Giving new meaning to the phrase "poetry slam," Derek Walcott read a poem called "The Mongoose" at the the Calabash Literary Festival in Jamaica last week. The subject of the poem is none other than Walcott’s fellow Caribbean writer and long-time nemesis, VS Naipaul. Walcott’s poem begins with the lines, "I have been bitten, I must avoid infection/Or else I’ll be as dead as Naipaul’s fiction," and continues in rhyming couplets with a vitriol worthy of Alexander Pope:
Since he has made that snaring style a prison
The plots are forced, the prose sedate and silly
The anti-hero is a prick named Willie
Who lacks the conflict of a Waugh or Lawrence
And whines with his creator’s self-abhorrence
Naipaul was too busy insulting people at the Hay Festival in Wales (he informed one audience they were "ugly") to comment immediately on Walcott’s salvo. Naipaul seems to be on some sort of government grant to develop the most obnoxious personality he possibly can, so it seems unlikely that he’ll remain silent for long.
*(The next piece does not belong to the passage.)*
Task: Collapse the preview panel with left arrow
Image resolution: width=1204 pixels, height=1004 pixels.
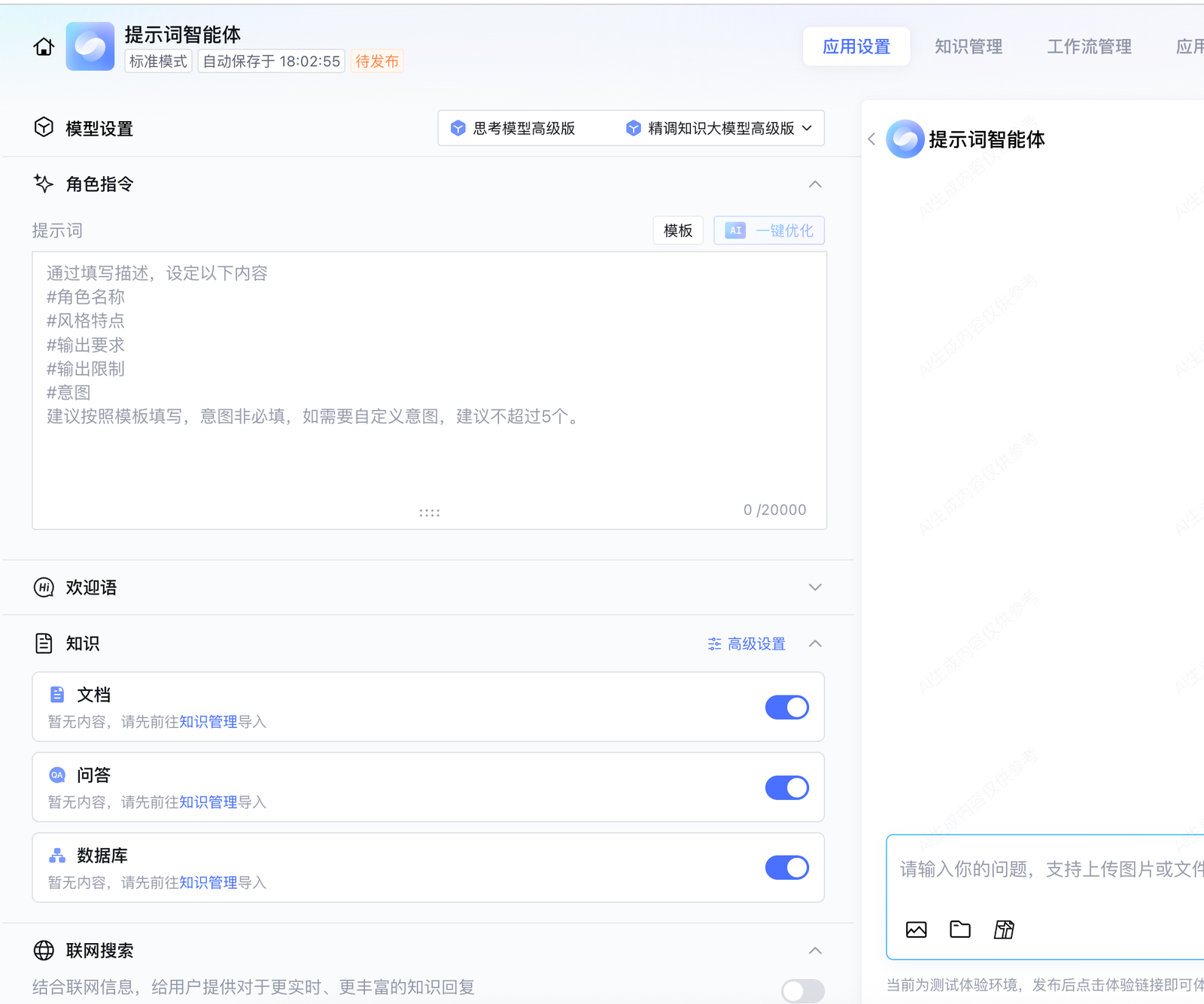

The British literary tradition, which Naipaul has ensconced himself with unseemly insistence, has a way of slapping its most odious practitioners upside the head. Alexander Pope seems to have written these lines from "An Essay on Criticism" (1711) specifically for Naipaul:
Of all the Causes which conspire to blind
Man’s erring Judgment, and misguide the Mind,
What the weak Head with strongest Byass rules,
Is Pride, the never-failing Vice of Fools.
Whatever Nature has in Worth deny’d,
She gives in large Recruits of needful Pride;
For as in Bodies, thus in Souls, we find
What wants in Blood and Spirits, swell’d with Wind;
Pride, where Wit fails, steps in to our Defence,
And fills up all the mighty Void of Sense!